3.5. Bogus Information Attack
Disseminating bogus information could cause different results with respect to the intent. For example, a
selfish attacker that manipulates other vehicles to take alternative roads is generally considered harmless.
However, a malicious attacker could do the same in order to cause serious accidents. We researched and
categorized previous works about disseminating false information and the results are presented as follows.
The proposed solutions use a wide range of mechanisms such as verifiable multilateration and watchdog,
since there are numerous kinds of false information which could be disseminated by the attacker.
Kim et al. [65] propose a message filtering model to effectively detect bogus information. The model
includes a threshold curve and a certainty of event (CoE) curve. The CoE, which indicates the confidence
level of a received message, is calculated by combining the data from various sources such as local sensors,
RSUs and reputation mechanism. Priorities of the sources could be changed by the specific application for
the event so as to minimize computation. For example, a warning message about the road condition that
comes from a nearby trusted RSU could override other sources and make it unnecessary to check them. The
more a vehicle approaches to a real event, the more it receives messages reporting the event which
increases the CoE value. Since the solution relies on honest majority, an attacker which controls a small
fraction of the network cannot deceive the vehicle. The threshold curve shows the insensitivity of the driver
with respect to the distance to the event. Sensitivity and the distance to the event are inversely proportional.
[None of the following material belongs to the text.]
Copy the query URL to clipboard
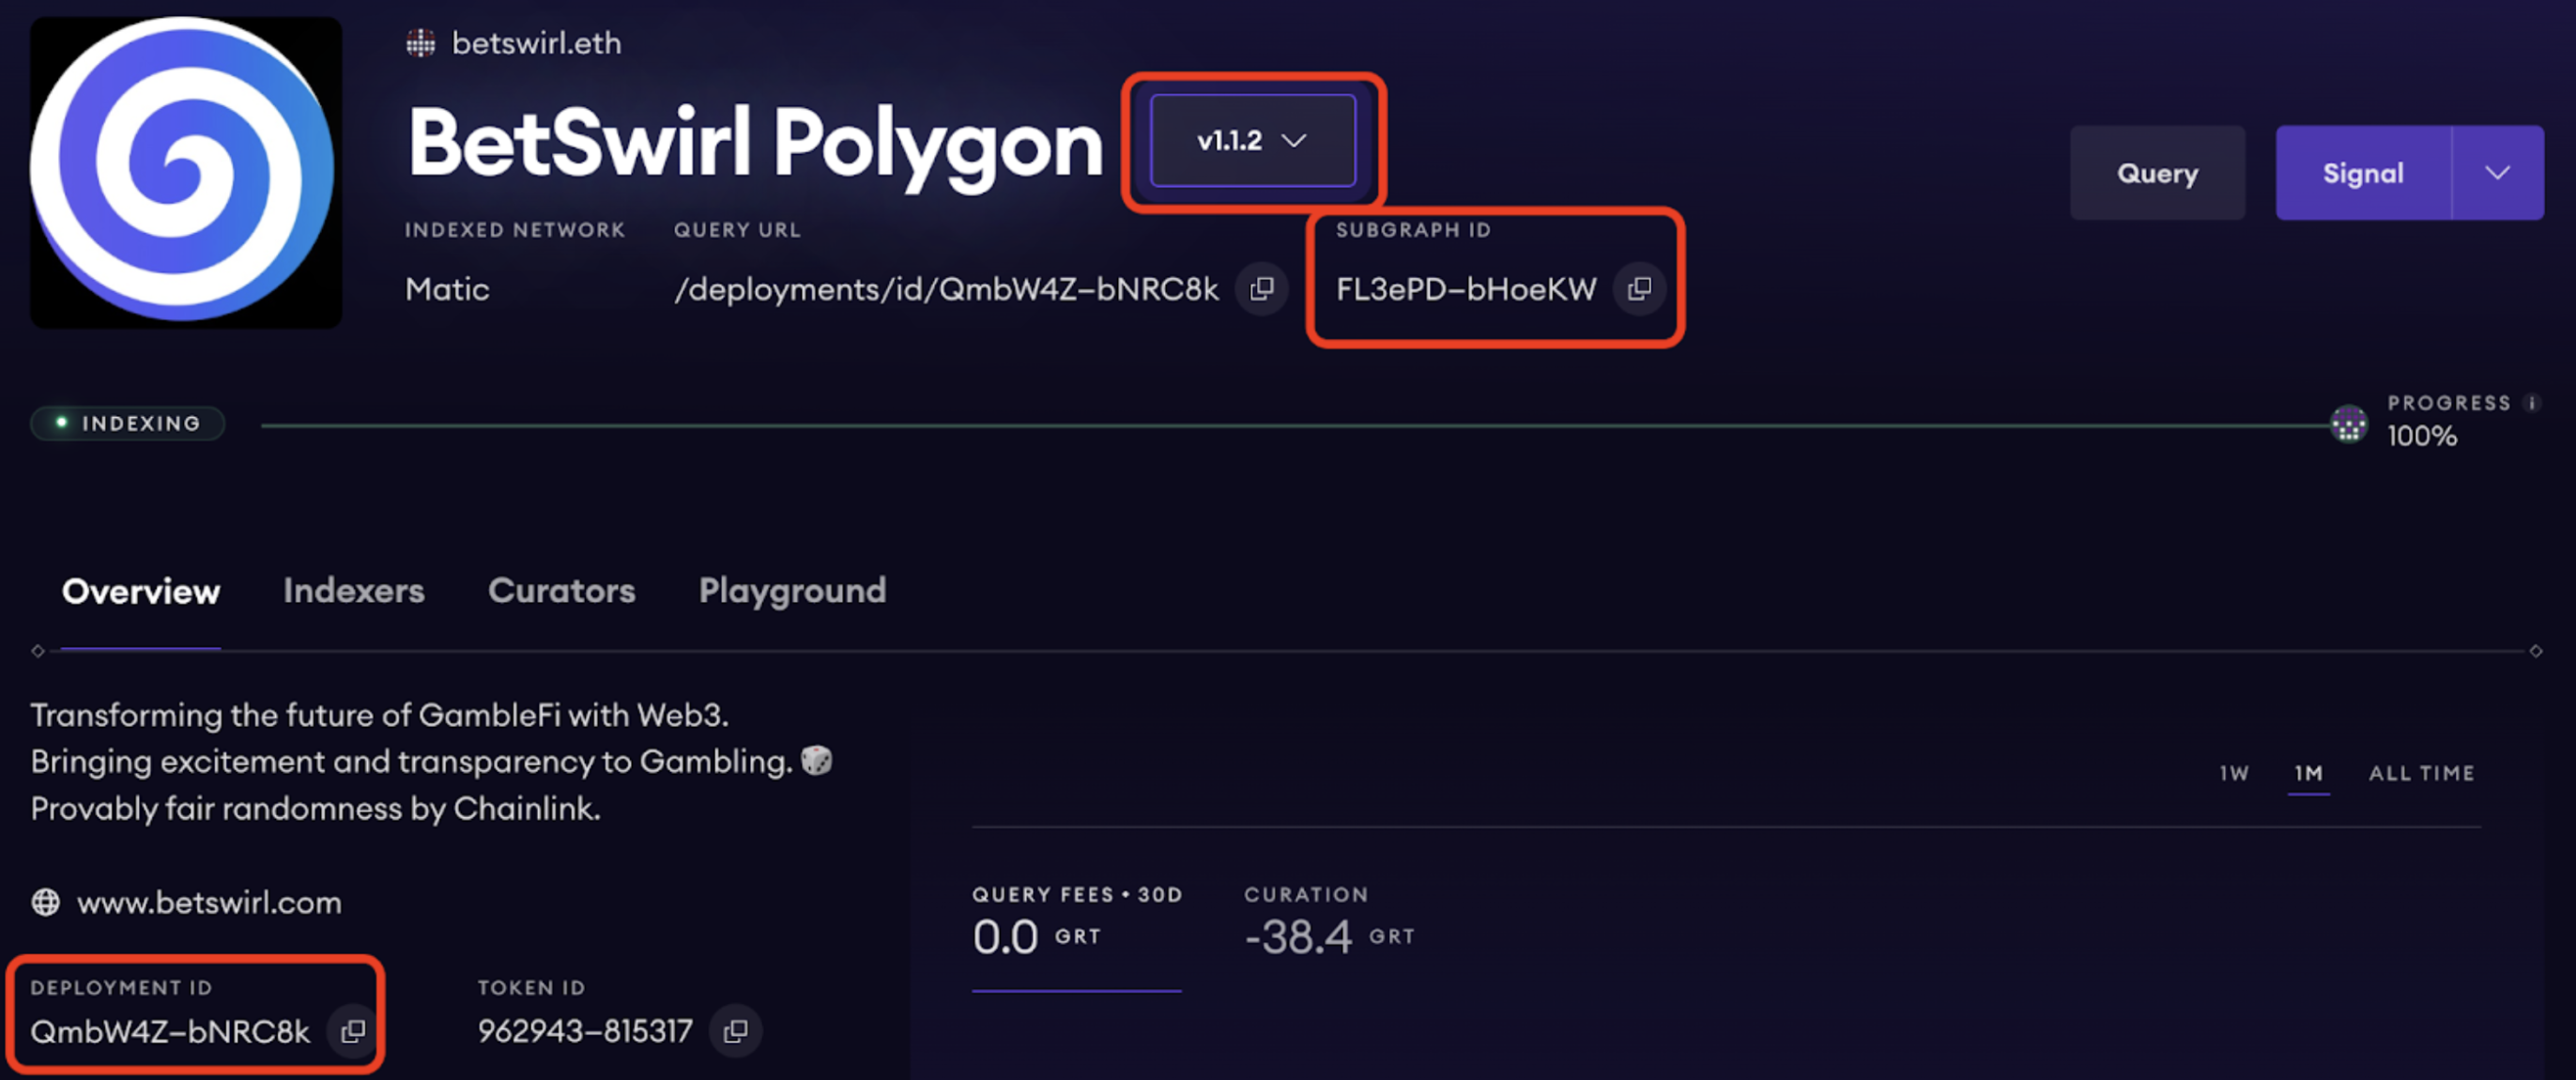The width and height of the screenshot is (2576, 1080). pos(1262,289)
Therefore, while the threshold value is decreasing, the CoE value keeps increasing and, if it exceeds the
threshold value which is assigned according to the application, the driver is warned with an alert message
and the reputations of vehicles which reported the event will be increased. Otherwise, the alert is discarded;
meaning it is considered bogus and the reputations of corresponding vehicles will be decreased and if they
continue lying, their messages may be filtered. However, on the whole, it does not address bogus
information attacks in various applications except the Electronic Emergency Brake Light (EEBL)
application, which enables broadcasting self-generated emergency brake event information to nearby
vehicles.
Another solution called Misbehavior Detection System (MDS) was devised by Raya et al. [66] to detect
neighboring attackers disseminating bogus information. It is assumed that there is a Certificate Authority
(CA) which provides one public/private key pair and a certificate for each vehicle. Also they use entropy, a
typical measure of information, to make it possible for a vehicle to represent and compare normal and
anomalous behaviors in order to detect the attacker. After that, the vehicle performs k-means clustering,
partitioning observation space into k clusters in a way that the sum of distances of all points to the
corresponding cluster centroids are minimized. Therefore, the vehicle could detect which neighbor(s)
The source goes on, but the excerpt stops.